Aparté la mirada de las chicas profiriendo un quejido, Theodore por poco rompe el bastón en mi espalda.

—Más te vale estar libre, porque con una mirada se pierde el honor de un hombre, Ulrich—refunfuñó—. Te lo tengo que decir yo, porque tu abuelo y tu padre no saben lo que es respetarse a ellos mismos. Son unos vulgares prostitutos.

El ardor se extendió por mi columna.

—Ayer salí de la jodida academia, ¿qué te hace pensar que estoy comprometido?—espeté, moviendo los hombros para aliviar el dolor.

El viejo estaba que perdía los brazos, pero pegaba fuerte.

—Detrás de ese desinterés solo puede haber dos opciones: o tienes el corazón ocupado...—se acercó un paso más y susurró— o te gustan los hombres.

Tensé la mandíbula. Tenía el mismo discurso de Jörg, quién no podía dormir por las noches porque su hijo de doce años jamás llevó una amiga a casa. En mi cumpleaños trece, reservó una noche en mi recámara con una prostituta, una mujer despampanante y hermosa, de cabello como el fuego y ojos verdosos.

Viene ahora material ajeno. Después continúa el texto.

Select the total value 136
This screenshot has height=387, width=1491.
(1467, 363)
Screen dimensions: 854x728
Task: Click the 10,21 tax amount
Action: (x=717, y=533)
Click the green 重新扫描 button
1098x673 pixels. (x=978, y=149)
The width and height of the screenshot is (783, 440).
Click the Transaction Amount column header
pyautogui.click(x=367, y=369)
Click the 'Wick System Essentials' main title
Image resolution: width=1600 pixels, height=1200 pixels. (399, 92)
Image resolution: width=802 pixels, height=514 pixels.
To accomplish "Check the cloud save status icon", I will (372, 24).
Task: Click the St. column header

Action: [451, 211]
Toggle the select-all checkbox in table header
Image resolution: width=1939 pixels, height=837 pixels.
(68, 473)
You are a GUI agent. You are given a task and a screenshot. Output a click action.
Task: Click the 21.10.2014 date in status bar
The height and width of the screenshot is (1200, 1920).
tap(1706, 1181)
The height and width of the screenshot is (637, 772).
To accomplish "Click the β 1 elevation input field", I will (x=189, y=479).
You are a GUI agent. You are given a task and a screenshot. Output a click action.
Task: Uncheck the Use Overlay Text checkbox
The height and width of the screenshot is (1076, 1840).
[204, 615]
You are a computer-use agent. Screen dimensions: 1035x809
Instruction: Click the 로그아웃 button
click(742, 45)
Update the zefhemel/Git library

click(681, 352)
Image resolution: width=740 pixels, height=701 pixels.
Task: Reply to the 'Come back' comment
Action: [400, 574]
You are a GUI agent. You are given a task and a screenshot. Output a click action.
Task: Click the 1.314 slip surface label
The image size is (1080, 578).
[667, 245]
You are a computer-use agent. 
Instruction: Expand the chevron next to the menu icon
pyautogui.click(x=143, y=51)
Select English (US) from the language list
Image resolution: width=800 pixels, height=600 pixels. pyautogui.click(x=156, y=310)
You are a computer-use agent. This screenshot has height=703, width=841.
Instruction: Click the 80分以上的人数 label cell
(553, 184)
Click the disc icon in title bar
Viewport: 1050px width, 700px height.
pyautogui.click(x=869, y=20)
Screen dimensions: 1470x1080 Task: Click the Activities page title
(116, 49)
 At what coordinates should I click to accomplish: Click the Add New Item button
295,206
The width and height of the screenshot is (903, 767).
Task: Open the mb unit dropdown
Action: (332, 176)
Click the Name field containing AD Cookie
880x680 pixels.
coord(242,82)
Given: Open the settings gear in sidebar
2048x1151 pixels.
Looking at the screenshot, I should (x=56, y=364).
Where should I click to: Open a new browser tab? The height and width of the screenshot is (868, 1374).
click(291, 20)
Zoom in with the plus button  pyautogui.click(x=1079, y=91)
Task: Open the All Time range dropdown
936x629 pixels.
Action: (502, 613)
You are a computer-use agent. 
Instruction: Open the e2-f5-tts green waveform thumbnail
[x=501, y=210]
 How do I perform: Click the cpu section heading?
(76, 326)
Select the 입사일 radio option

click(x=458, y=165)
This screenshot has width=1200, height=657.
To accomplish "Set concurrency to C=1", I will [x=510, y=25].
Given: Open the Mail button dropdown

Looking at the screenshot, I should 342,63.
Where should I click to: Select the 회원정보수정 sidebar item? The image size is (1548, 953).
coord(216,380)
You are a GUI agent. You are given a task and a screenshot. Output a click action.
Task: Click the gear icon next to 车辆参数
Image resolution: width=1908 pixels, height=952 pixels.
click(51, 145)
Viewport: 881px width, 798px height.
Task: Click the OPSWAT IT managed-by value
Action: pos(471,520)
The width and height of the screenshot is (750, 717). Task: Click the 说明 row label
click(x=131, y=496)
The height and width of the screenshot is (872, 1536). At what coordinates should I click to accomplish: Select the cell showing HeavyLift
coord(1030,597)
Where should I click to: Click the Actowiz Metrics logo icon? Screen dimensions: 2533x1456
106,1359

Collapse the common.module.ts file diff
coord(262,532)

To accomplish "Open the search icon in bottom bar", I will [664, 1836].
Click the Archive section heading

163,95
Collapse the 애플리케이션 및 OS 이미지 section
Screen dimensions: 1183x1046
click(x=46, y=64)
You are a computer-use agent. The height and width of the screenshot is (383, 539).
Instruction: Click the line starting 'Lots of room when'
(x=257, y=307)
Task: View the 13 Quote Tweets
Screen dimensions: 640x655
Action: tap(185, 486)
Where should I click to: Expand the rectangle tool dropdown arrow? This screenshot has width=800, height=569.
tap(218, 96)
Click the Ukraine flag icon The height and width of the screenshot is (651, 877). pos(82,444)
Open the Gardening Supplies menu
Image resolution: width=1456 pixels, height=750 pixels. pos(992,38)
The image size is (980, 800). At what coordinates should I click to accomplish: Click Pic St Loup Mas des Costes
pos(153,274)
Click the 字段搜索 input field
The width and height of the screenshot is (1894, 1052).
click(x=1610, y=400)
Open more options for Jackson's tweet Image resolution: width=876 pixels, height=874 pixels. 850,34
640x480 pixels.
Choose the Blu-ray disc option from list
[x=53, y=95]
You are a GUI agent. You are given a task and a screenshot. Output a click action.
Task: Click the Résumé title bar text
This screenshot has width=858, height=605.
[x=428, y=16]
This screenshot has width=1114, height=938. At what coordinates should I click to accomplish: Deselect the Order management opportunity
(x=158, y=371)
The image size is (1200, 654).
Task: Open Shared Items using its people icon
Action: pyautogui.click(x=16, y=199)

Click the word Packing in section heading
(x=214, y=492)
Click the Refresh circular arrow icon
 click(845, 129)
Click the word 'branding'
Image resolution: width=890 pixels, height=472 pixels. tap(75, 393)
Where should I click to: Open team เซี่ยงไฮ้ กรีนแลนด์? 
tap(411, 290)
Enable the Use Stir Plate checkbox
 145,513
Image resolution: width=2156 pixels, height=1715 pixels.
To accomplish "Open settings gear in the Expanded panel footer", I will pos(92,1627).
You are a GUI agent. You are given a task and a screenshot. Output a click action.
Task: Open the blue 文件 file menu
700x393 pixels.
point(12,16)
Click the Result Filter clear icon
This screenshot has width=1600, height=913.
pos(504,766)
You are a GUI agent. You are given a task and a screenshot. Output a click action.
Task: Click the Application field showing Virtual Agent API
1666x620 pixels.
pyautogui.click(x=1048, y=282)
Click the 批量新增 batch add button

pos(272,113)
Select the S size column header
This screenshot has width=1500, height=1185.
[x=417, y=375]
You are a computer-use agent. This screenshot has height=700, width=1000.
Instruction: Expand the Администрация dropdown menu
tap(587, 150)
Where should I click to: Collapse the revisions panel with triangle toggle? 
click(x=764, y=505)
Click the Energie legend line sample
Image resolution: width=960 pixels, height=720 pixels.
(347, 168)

No estaba enterada de la edad de su cliente, no pudo realizar su trabajo, pero se encargó de adiestrarme para, cuando estuviese preparado, la experiencia fuese amena. Jolene, Genevieve y Florence me hicieron saber con sus gemidos, sonrisas de vergüenza y profusa humedad cubriendo mis dedos, que la enseñanza de Rebecca era diestra. Eran tan jóvenes como yo, catorce años, no pasó a más que besos y toques.

Perdí la cuenta de las veces que tuve los nudillos sangrando por esa asunción. No eres lo suficientemente hombre si no aprovechas y despilfarrabas tu dinero en las atenciones de una mujer que recorrió el batallón entero, recibiendo ofrendas a cambio de unos minutos de placer. Más de uno se llevaban a los cuarteles ladillas, clamidia y quién sabe cuanta porquería más.

Necesitaba explorar, tocar, besar y poseer a una mujer que fuese solo para mí, como yo lo sería para ella. Repelía la frivolidad de Jörg y Franziska, o el amor maduro y correcto de Helga y Ferdinand, quería hundirme en un sentimiento tan voraz y demoledor, que me costase respirar si me alejase, y necesitaba que ella también sintiese lo mismo, que nunca pueda tener suficiente de mí.